(Beginning of Dataset excerpts)

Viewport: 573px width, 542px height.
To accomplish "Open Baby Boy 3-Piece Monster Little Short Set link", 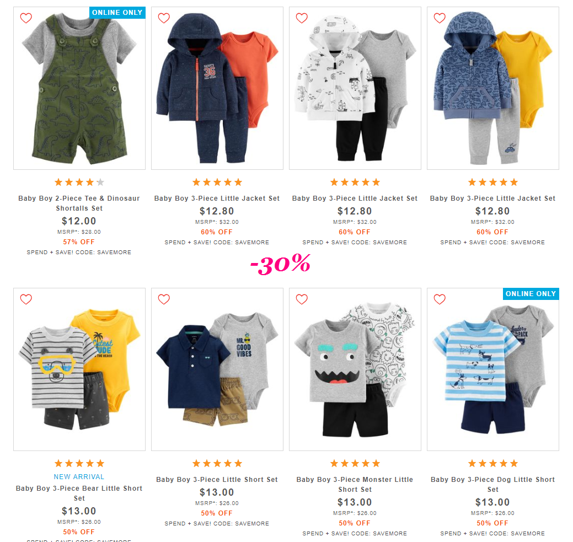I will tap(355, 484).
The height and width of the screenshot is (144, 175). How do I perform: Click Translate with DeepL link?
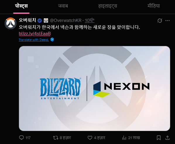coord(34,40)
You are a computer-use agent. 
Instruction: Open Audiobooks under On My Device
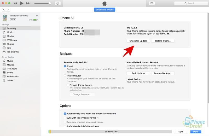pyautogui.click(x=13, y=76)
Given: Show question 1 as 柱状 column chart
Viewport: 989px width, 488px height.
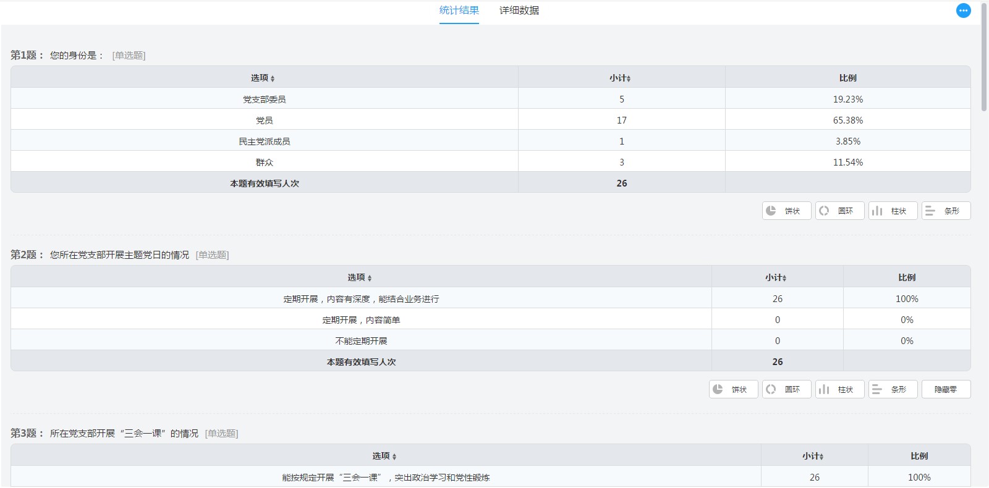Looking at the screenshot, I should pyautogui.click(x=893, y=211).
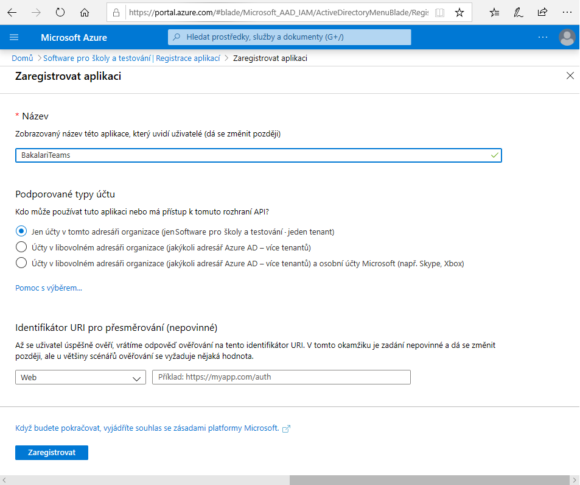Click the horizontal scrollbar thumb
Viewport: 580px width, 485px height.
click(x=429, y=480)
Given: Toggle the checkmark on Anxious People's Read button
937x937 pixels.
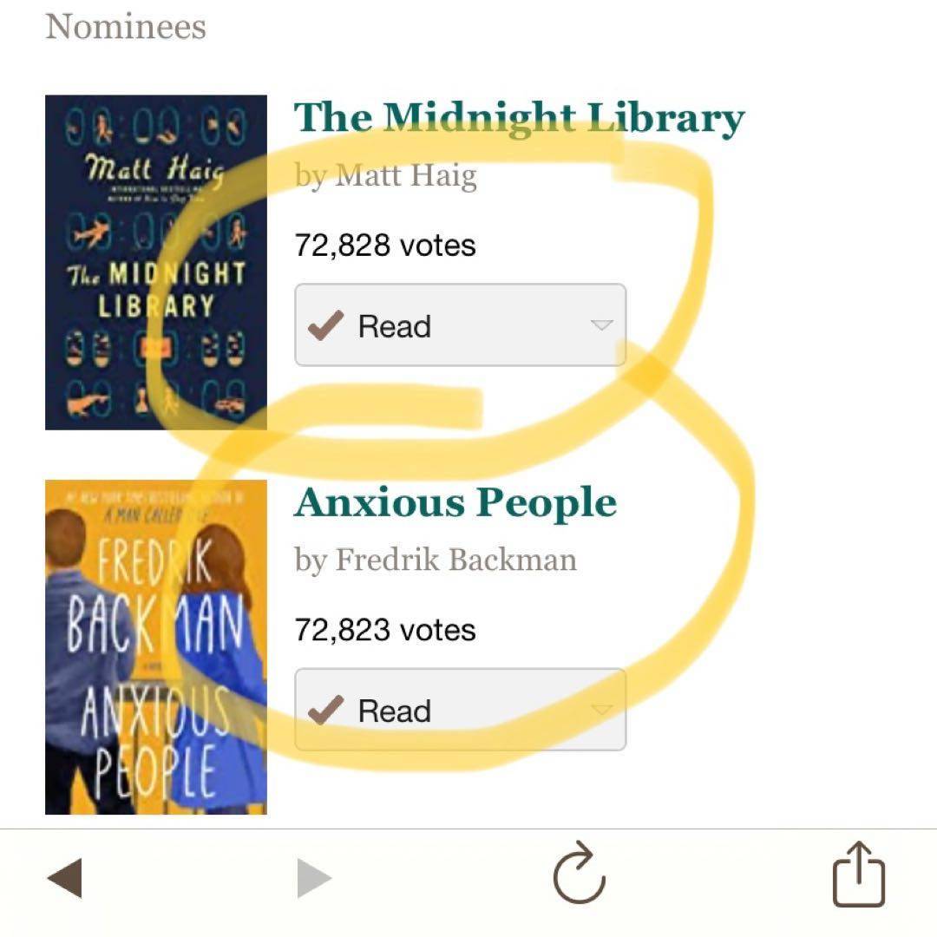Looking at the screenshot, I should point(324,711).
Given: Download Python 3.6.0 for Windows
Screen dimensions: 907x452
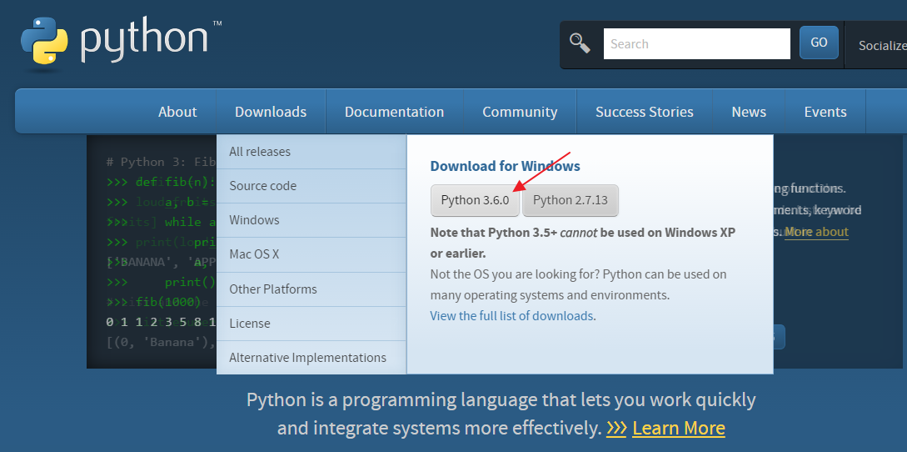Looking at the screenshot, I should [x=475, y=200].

(End of Dataset excerpts)

What to produce
When you reach the line that contains "Given: Download Python 3.6.0 for Windows", start reproducing, and continue word for word to the end of the records; skip all pictures.

Result for this task
Given: Download Python 3.6.0 for Windows
Screen dimensions: 907x452
Looking at the screenshot, I should [x=475, y=200].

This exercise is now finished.